Task 1
Reproduce the ARM servers thread, everything from "I think the" down to "in enterprise environments.", replacing "Aarch64" with "ARMv8" wherever it occurs.
Task 2
Carry on the forum thread about ARM servers, starting after its last post.

— Begin Page —

Very cool indeed - though the Boston Viridis might be an easier way to get lots of ARM nodes in a rack.
As the platform is in Cambridge, I should remind everyone of the Cambridge MakeSpace which has just officially opened, and would be a great place to help build that kind of chassis.
I think the Boston Viridis falls into the "commercial blade server" category and as suggested in the conclusion is how it should be done if you were not using existing dev boards.
Is that an invite to show me round Cambridge MakeSpace? ;-) I was thinking about the open evening on tuesday but it is very inconvenient.
* They're not nearly as fast as an Intel server CPU. If you have a task that can be easily split across any number of machines this may not matter, but not every case is like that. For many tasks it's just more pleasant to have 10 fast machines than 50 slow ones.
* They're only 32-bit and 4GB is pretty small for a server these days. Aarch64 will address that whenever they become available and cheap.
* The low-CPU low-RAM tasks that todays ARM servers are well situated for is also easily handled by virtualized x86 in enterprise environments.
I'm a big ARM fan -- I've got 6 or 7 ARM machines I play with from time to time on my home network -- so I hope they make a credible run at the server space.
What other people have already mentioned: They are much less performing than x86/amd64 currently, and a lot of the ARM cores really suck these days when you want them perform CPU-intensive stuff: My i.mx6 and nvidia-tegra overheat without additional cooling. And look at the raspberry-π: The ethernet-controller/usb-hub combo eats about as much power as the CPU!
Then, the state of "board support packages": In contrast to x86 you cannot run a linux-kernel as-is, but rather it has to be patched for that particular board (in most cases): The linux-kernel has to be supplied with a lot of information on compile-time that is commonly provided by the BIOS on your typical PC. Furthermore a lot of the peripherals present inside those tiny ARM-chips have to have their drivers added:
Now the Raspberry-π again, due to its popularity and enthusiastic community excels: You can basically get distributions with modern (now: 3.8.x) kernels ready to install. But if you are stuck on i.MX6, you get to use a patched 3.0.x-kernel (+2000 patches), with nvidia tegra it's at 3.1.x. [at least that was my experience with industrial boards up to a few weeks ago].
And those kernels tend to break in interesting ways as soon as you try to add your specific features, like getting a certain PCIe card to run with the i.MX6, or fiddle with the i2c-busses (on which power-management chips are present), ... and just are much, much, much less well-tested as the mainline kernels you are used to on "normal" PCs, or even the other more mature mainline architectures such as PowerPC (does anyone still use sparc/m68k/...?).

— End Page —
— Begin Raw data —

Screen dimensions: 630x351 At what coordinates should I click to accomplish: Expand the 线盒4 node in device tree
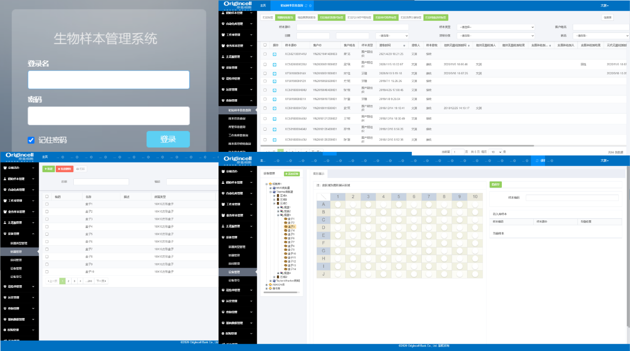278,273
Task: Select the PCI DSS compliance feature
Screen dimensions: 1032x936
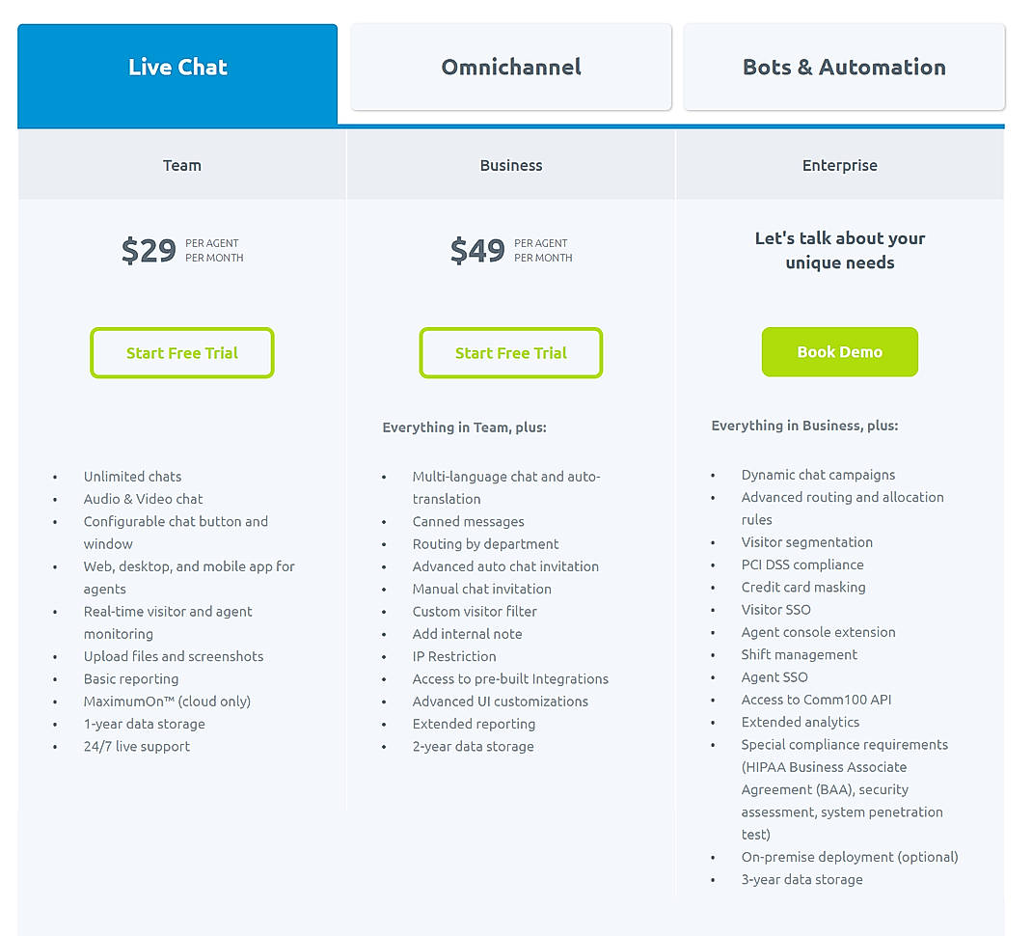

— End Raw data —

Written reply 1
I think the Boston Viridis falls into the "commercial blade server" category and as suggested in the conclusion is how it should be done if you were not using existing dev boards.
Is that an invite to show me round Cambridge MakeSpace? ;-) I was thinking about the open evening on tuesday but it is very inconvenient.
* They're not nearly as fast as an Intel server CPU. If you have a task that can be easily split across any number of machines this may not matter, but not every case is like that. For many tasks it's just more pleasant to have 10 fast machines than 50 slow ones.
* They're only 32-bit and 4GB is pretty small for a server these days. ARMv8 will address that whenever they become available and cheap.
* The low-CPU low-RAM tasks that todays ARM servers are well situated for is also easily handled by virtualized x86 in enterprise environments.

Written reply 2
{Side-note: That's also the main pain for the independent android ports, such as cyanogen-mod. They normally get stuck on missing kernel patches, sourcecode, ... even though it's just "an ARM" chip.}
Of course, this is not at all a problem if you are happy with the stock BSP kernel/distribution and just want to compile node.js or mplayer for your board.
Virtualization removed much of the appeal of running a small, power-efficient physical server. If you want a low-powered server, you just take a slice of a much bigger one. And if you don't need to run it 24/7, you can simply stop it and "spin it up" later.
Also in many VPS slices you have a guaranteed amount of compute power but when the others aren't using the CPU you can use more, burstable RAM allocations too, whereas a dedicated blade trying to compete with a Linode slice will have hard limits. While that doesn't apply to all use cases it's a fairly common one.
powerful is pretty relative, there are lots of tasks where even a modern "low-end" Intel chip will spank any ARM device. Also "open" is misleading to downright wrong here too. ARM will license their designs to virtually anyone, but that doesn't mean they are open by most commonly accepted definitions of the word as it relates to technology. ARM is, after all, an IP company.
Having said all of that, almost all of my hobbyist non-day-job programming involves writing Go for ARM devices and I love the platform, but it isn't always a clear winner.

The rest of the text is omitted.